The New York Times has an article today on the “community learning center” model that has been adopted by a number of schools in Cincinnati.  The model seeks  to change years of dysfunction in schools in high-poverty areas by becoming “community learning centers,” replete with dental clinics, mental health therapists and mentors from local banks and churches. The school buildings themselves are also renovated to include new libraries, “over-the-moon” teachers and a host of volunteers.

“As a whole, after years of poor performance and an exodus of middle-class families to the suburbs, Cincinnati has made some of the greatest gains in test scores in Ohio in recent years, even though it lags behind state averages. School officials here credit the city’s embrace of the community-schools model, which is now fully in place in 34 of 55 schools in the system.”

The article goes on to comment:

“Four Democratic candidates for mayor — Bill de Blasio, Christine Quinn, John C. Liu and William C. Thompson Jr. — visited Cincinnati last year at the invitation of the United Federation of Teachers, New York City’s teachers’ union. For years, antipoverty organizations like the Harlem Children’s Zone and the Children’s Aid Society have operated forms of community learning centers at a small number of New York City schools, but some candidates are hoping to extend the idea to hundreds of them.

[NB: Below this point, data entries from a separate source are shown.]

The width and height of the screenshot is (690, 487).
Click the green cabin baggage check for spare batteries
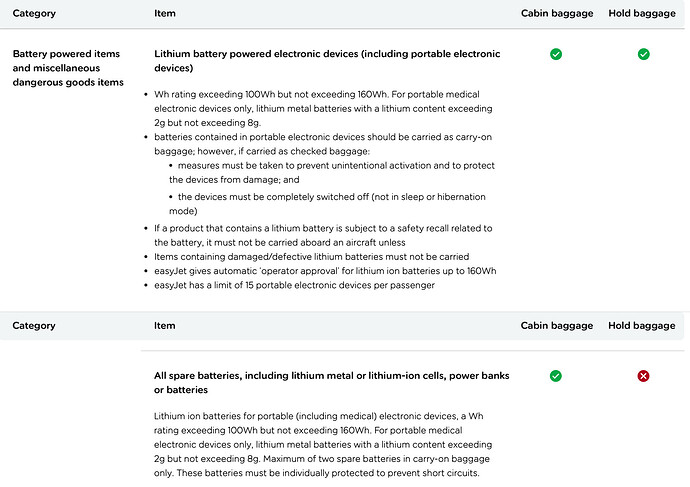click(x=556, y=376)
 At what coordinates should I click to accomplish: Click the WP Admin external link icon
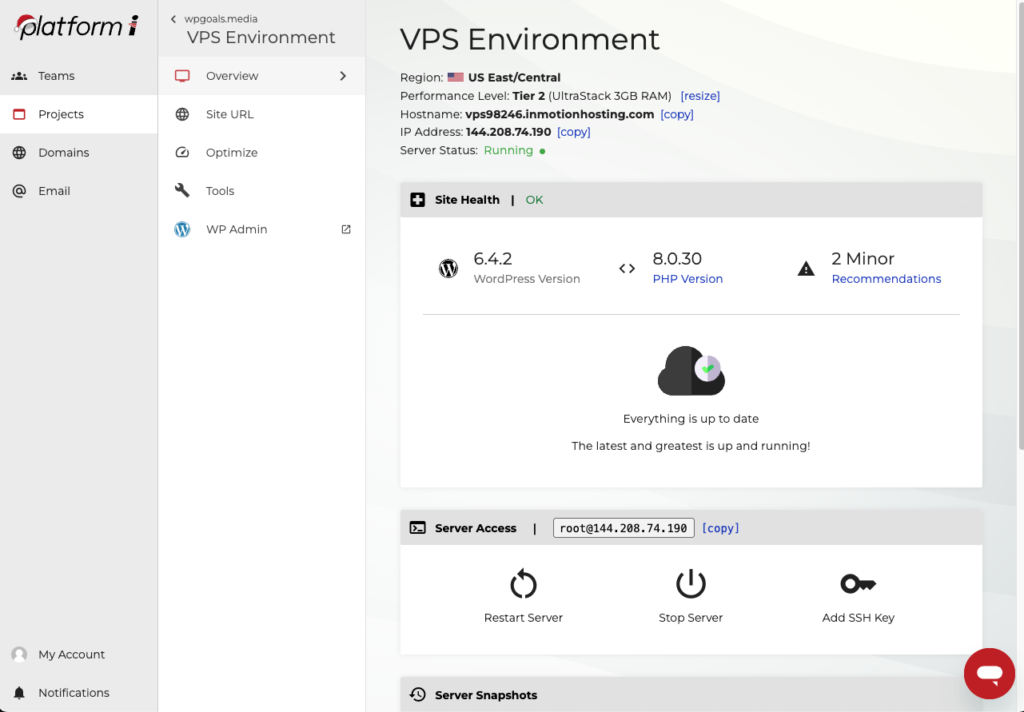[346, 229]
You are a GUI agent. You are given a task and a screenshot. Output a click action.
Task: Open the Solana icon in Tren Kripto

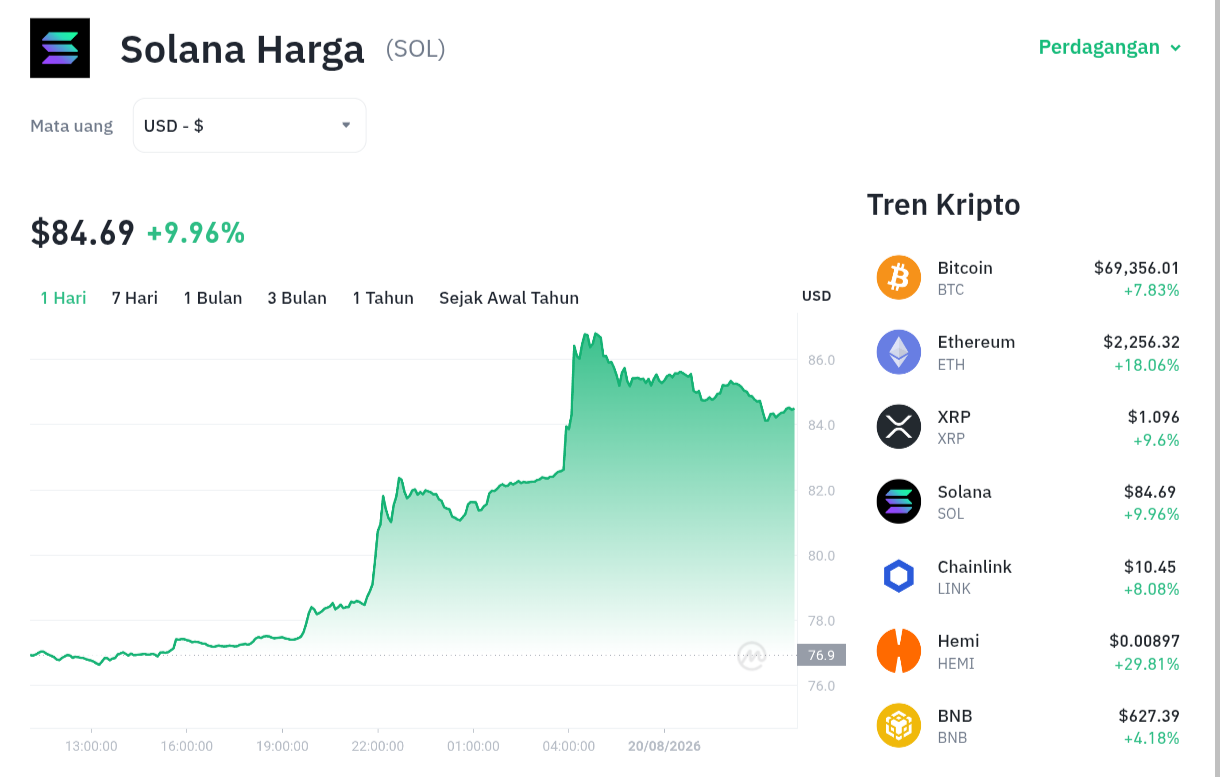point(899,501)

“It makes so much sense,” Quinn  said.

“Endless potential,” de Blasio said.

Last year, the teachers’ union partnered with the City Council and the Partnership for New York City, a coalition of businesses, to test the model at six New York schools. This fall, 10 more will join the endeavor. Gov. Andrew M. Cuomo has pledged $15 million to help start community schools in the state.

In New York, supporters of the model said that test scores alone should not determine the success of community schools, and that the public also needed to judge them on their effectiveness in improving student health, attendance and parental engagement.”